■ YOUR OBJECTIVE ■
Pictures are not part of the copy. Reproduce all the records exactly.

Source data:
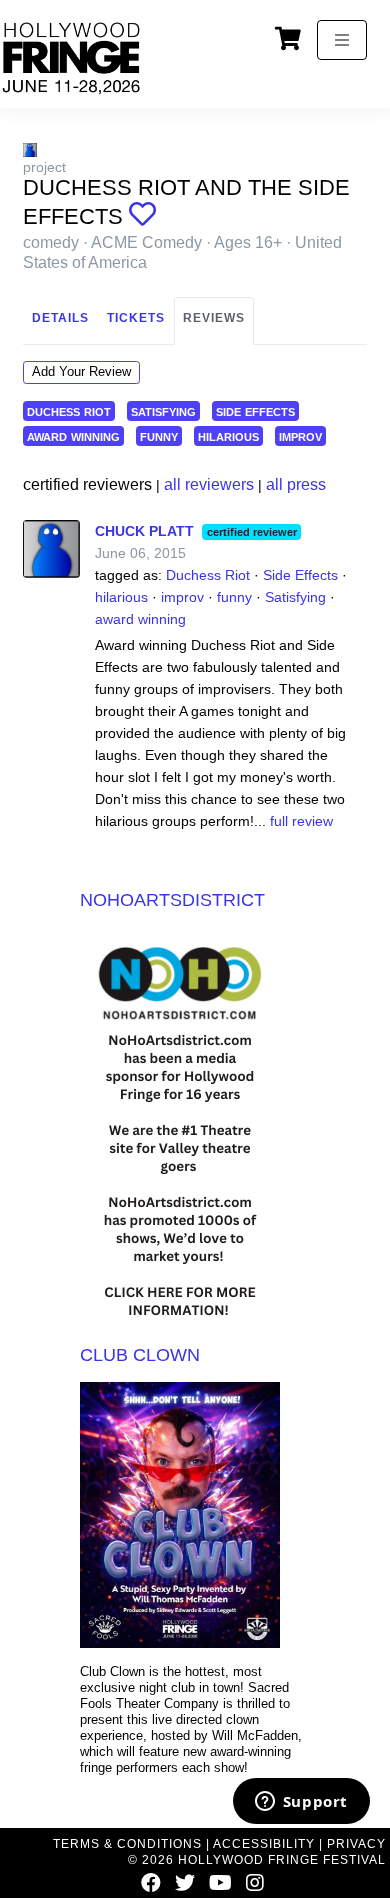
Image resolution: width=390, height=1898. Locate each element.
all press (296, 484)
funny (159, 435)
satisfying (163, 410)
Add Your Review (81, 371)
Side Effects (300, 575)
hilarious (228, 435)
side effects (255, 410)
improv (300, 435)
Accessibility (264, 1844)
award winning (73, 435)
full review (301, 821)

■ SOLUTION TO THE PROBLEM ■
Image resolution: width=390, height=1898. Locate each element.
all press (296, 484)
funny (159, 435)
satisfying (163, 410)
Add Your Review (81, 371)
Side Effects (300, 575)
hilarious (228, 435)
side effects (255, 410)
improv (300, 435)
Accessibility (264, 1844)
award winning (73, 435)
full review (301, 821)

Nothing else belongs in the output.